Fall Pumpkin Chili Recipe
Ingredients
- Olive Oil: 2 tablespoons
- Yellow Onion: 1 large, chopped
- Red Bell Pepper: 1 large, chopped
- Garlic: 4 cloves, minced
- Ground Turkey: 2 pounds (93/7 lean)
- Chili Powder: 1/4 cup
- Ground Cumin: 2 tablespoons
- Smoked Paprika: 1 tablespoon
- Dried Oregano: 2 teaspoons
- Ground Cinnamon: 1/2 teaspoon
- Ground Nutmeg: 1/4 teaspoon
- Cayenne Pepper: 1/4 to 1/2 teaspoon (or to taste)
- Salt: 1 ½ teaspoons (or to taste)
- Black Pepper: 1 teaspoon, freshly ground
- Canned Pumpkin Purée: 1 (15-ounce) can (ensure it’s 100% pure pumpkin, not pie filling)
- Fire-Roasted Diced Tomatoes: 1 (28-ounce) can, undrained
- Tomato Sauce: 1 (15-ounce) can
- Low-Sodium Chicken Broth: 2 cups
- Dark Red Kidney Beans: 1 (15-ounce) can, rinsed and drained
- Black Beans: 1 (15-ounce) can, rinsed and drained
- Optional for Garnish: Sour cream, shredded cheddar cheese, chopped cilantro, sliced jalapeños, roasted pumpkin seeds.
Instructions
- Sauté the Aromatics: Heat the olive oil in a large Dutch oven or heavy-bottomed pot over medium-high heat. Add the chopped onion and red bell pepper. Sauté for 5-7 minutes, stirring occasionally, until the vegetables have softened and the onion is translucent. This step builds the sweet, aromatic foundation of your chili. Add the minced garlic and cook for another minute until fragrant, being careful not to let it burn.
- Brown the Turkey: Add the ground turkey to the pot. Use a wooden spoon or spatula to break the meat into smaller crumbles. Cook for 8-10 minutes, stirring occasionally, until the turkey is fully cooked through and no longer pink.
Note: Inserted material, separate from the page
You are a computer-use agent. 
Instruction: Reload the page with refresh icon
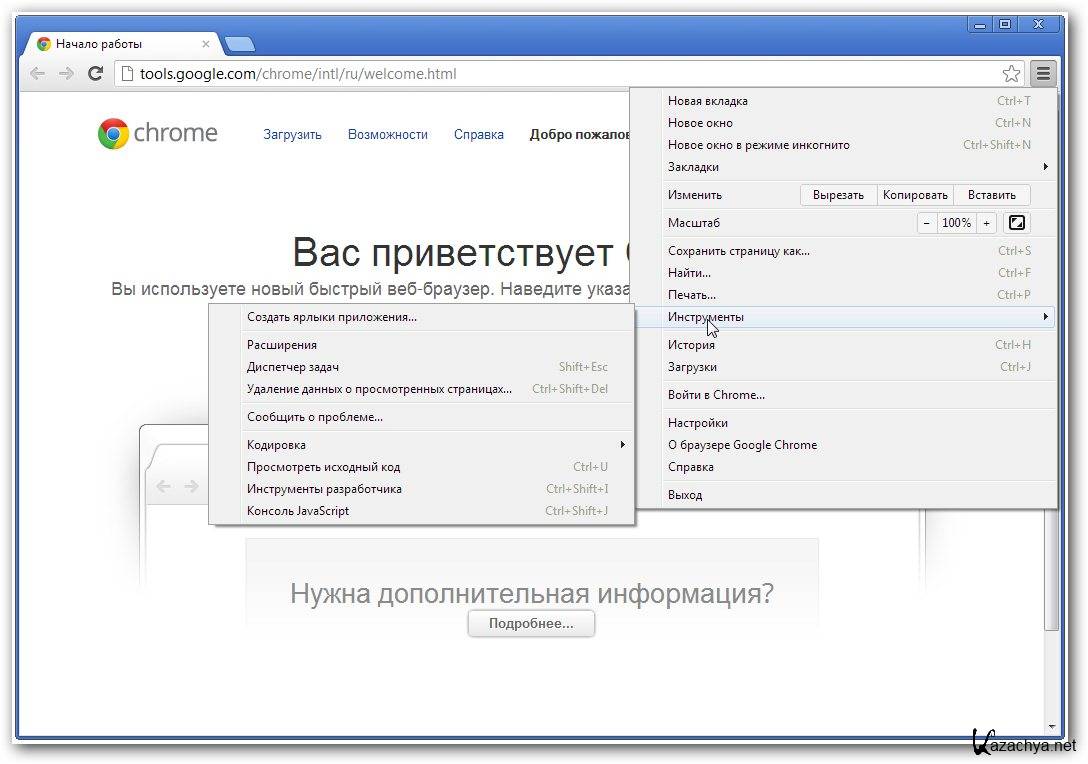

If there is an excess amount of fat or liquid, carefully drain it from the pot.
- Bloom the Spices: Return the pot to the heat and add all the spices directly to the meat and vegetable mixture: chili powder, cumin, smoked paprika, oregano, cinnamon, nutmeg, cayenne, salt, and black pepper. Stir constantly for about 60-90 seconds. This step, known as “blooming,” toasts the spices in the heat and fat, which awakens their essential oils and dramatically deepens their flavor. Your kitchen will smell incredible!
- Add the Liquids and Pumpkin: Pour in the chicken broth, using it to deglaze the pot by scraping up any browned bits stuck to the bottom—this is pure flavor! Stir in the can of pumpkin purée until it is fully incorporated into the mixture. Then, add the undrained fire-roasted diced tomatoes and the tomato sauce. Stir everything together until well combined.
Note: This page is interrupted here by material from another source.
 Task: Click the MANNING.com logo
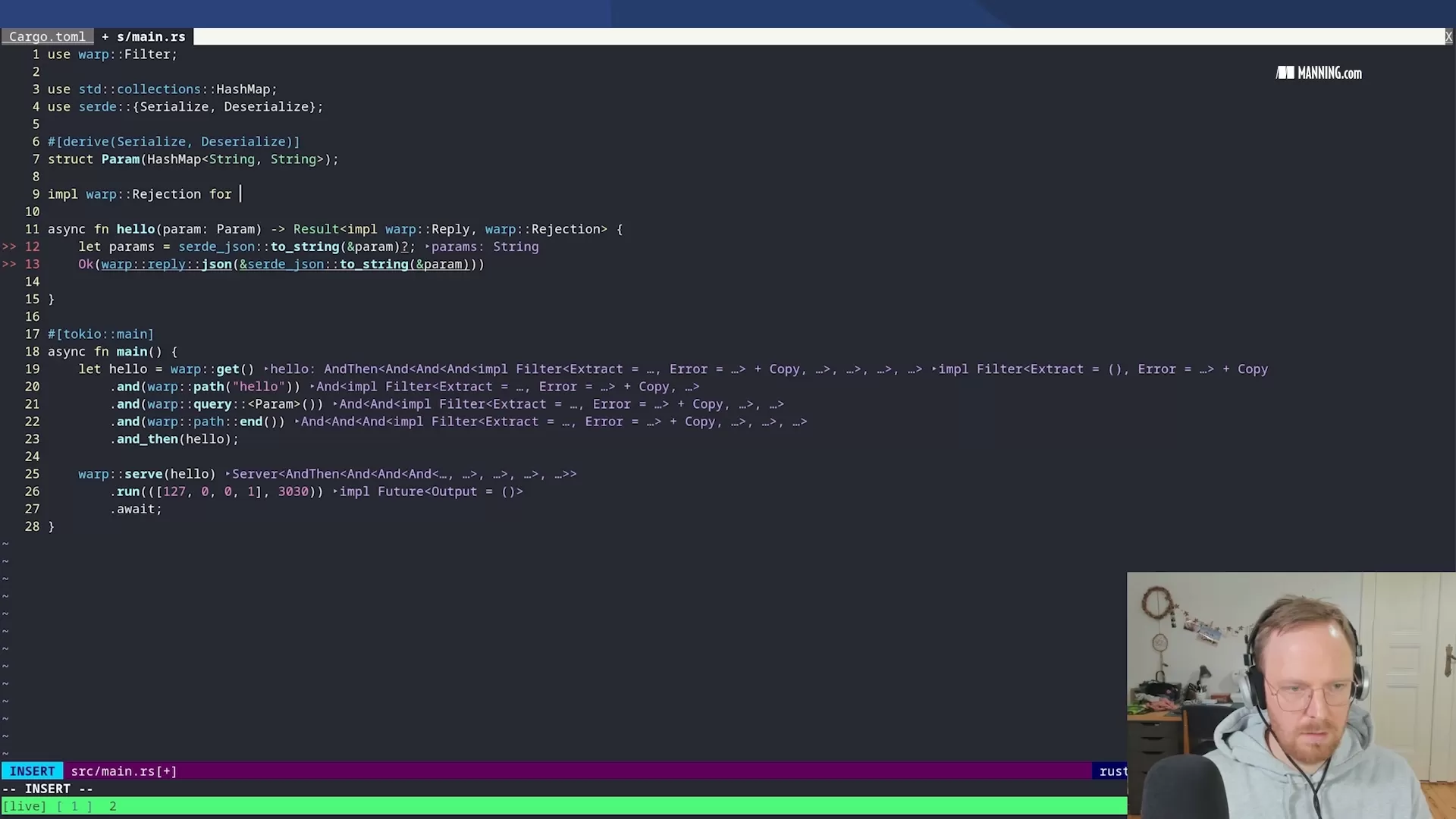point(1318,73)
- Simmer to Perfection: Bring the mixture to a gentle boil, then reduce the heat to low. Cover the pot and let the chili simmer for at least 1 hour, stirring every 15-20 minutes to prevent sticking. For the best, most developed flavor, simmer for 1.5 to 2 hours. The longer it simmers, the more the flavors will meld and the richer the chili will become.
- Add the Beans: During the last 15 minutes of simmering, stir in the rinsed and drained kidney beans and black beans. This warms them through without turning them to mush, preserving their texture.
- Taste and Adjust: After simmering, give the chili a final stir and taste it. Adjust the seasonings as needed. You may want to add more salt to brighten the flavors or more cayenne for an extra kick of heat.